Say whether each of these statements agrees with the text on William Harvey's will, answering yes or no and quoting the words of the text that decide it. 1. Harvey left his best velvet gown to Doctor Scarborough. 2. Harvey says he finished his will in four pages. 3. The will was proved in June 1659.

**TEXT UNDER STUDY**
:::

“Item, I give all my chamber furniture, tables, bed, bedding, hangings which I have at Lambeth, to my sister Dan and her daughter Sarah. And all that at London to my loving sister Eliab and her daughter or my godson Eliab as she shall appoint.

“Lastly, I desire my executor to assign over the custody of Will Fowkes after the death of my niece Mary Pratt, if she happen to die before him, unto the sister of the said William, my niece Mary West.

“Thus I have finished my last Will in three pages, two of them written with my own hand and my name subscribed to every one with my hand and seal to the last.

“Wil. Harvey.

“Signed, sealed and published as the last will and testament of me William Harvey in the presence of us Edward Dering. Henneage Finch. Richard Flud. Francis Finche.” A codicil is added to the will making certain rearrangements of the bequests, rendered necessary by the deaths and marriages of some of the recipients. Amongst others, “All the furniture of my chamber and all the hangings I give to my godson, Mr. Eliab Harvey at his marriage, and all my red damask furniture and plate to my cousin Mary Harvey.” “Item, I give my best velvet gown to Doctor Scarborough.

“Will. Harvey.”

The entry of the issue of probate upon this will runs thus in the books at Somerset House:—

“May 1659. The second day was proved the will and Codicil annext of Dr. William Harvey, late of the parish of St. Peter’s Poore, in London, but at Roehampton in the County of Surrey, deceased, by the oath of Eliab Harvey, the brother and sole executor, to whom administration was committed, he being first sworn truly to administer.” This entry seems to set at rest the doubt that had been expressed as to the exact place of Harvey’s death, for Aubrey with his customary inaccuracy in detail stated that he died in London.

:::

**ENTRIES PROVIDED**
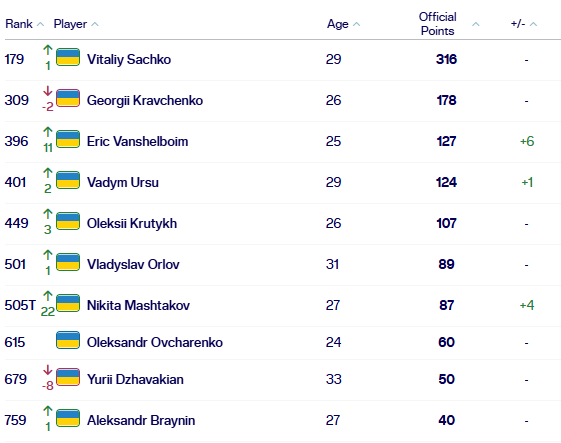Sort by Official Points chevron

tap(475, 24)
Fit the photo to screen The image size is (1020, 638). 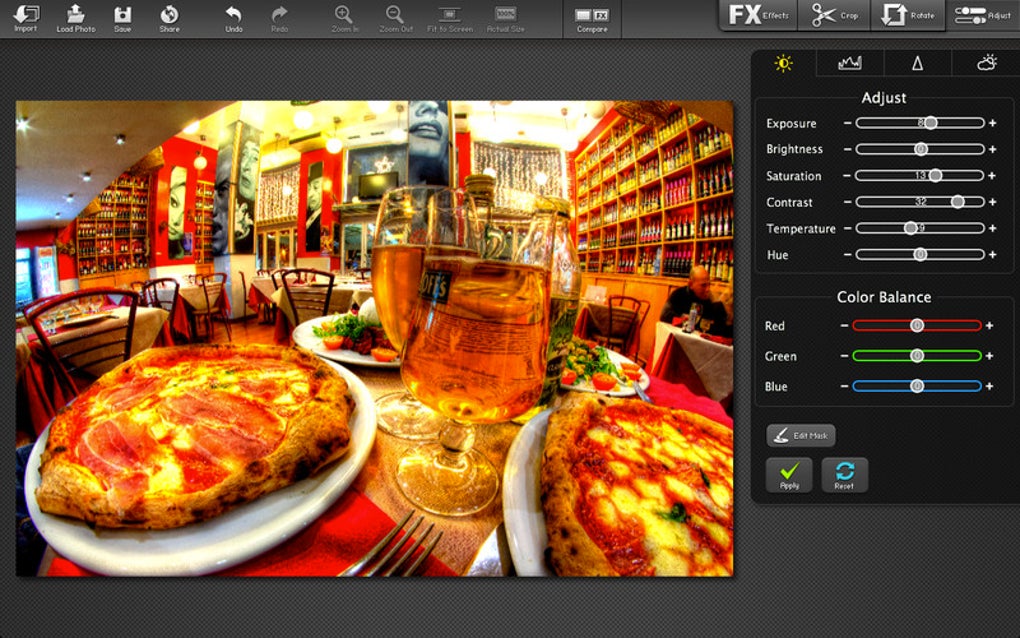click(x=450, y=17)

:::

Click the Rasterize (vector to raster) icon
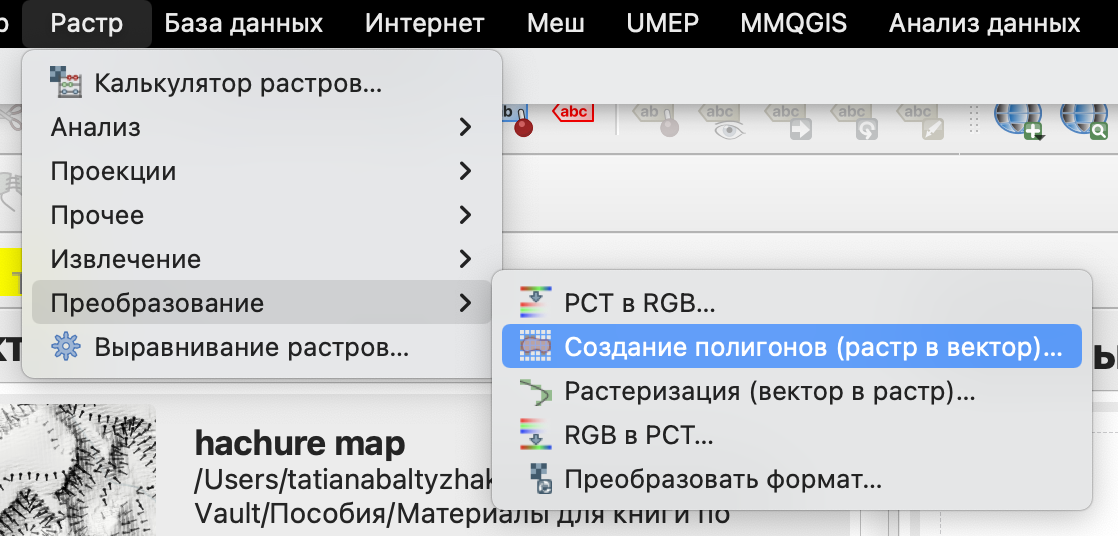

:::

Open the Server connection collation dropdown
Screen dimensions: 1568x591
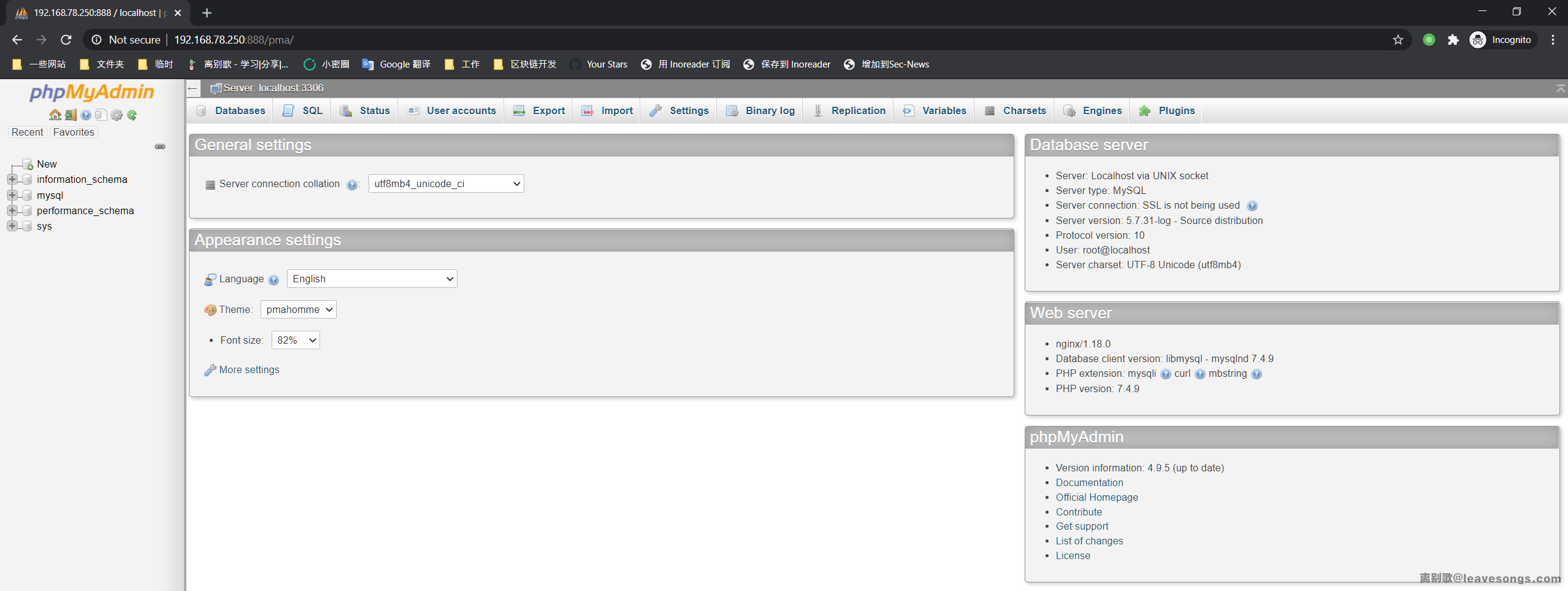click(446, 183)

:::

**RESPONSE TO THE EXERCISE**
1. Yes: "Item, I give my best velvet gown to Doctor Scarborough."
2. No: "Thus I have finished my last Will in three pages"
3. No: "May 1659. The second day was proved the will"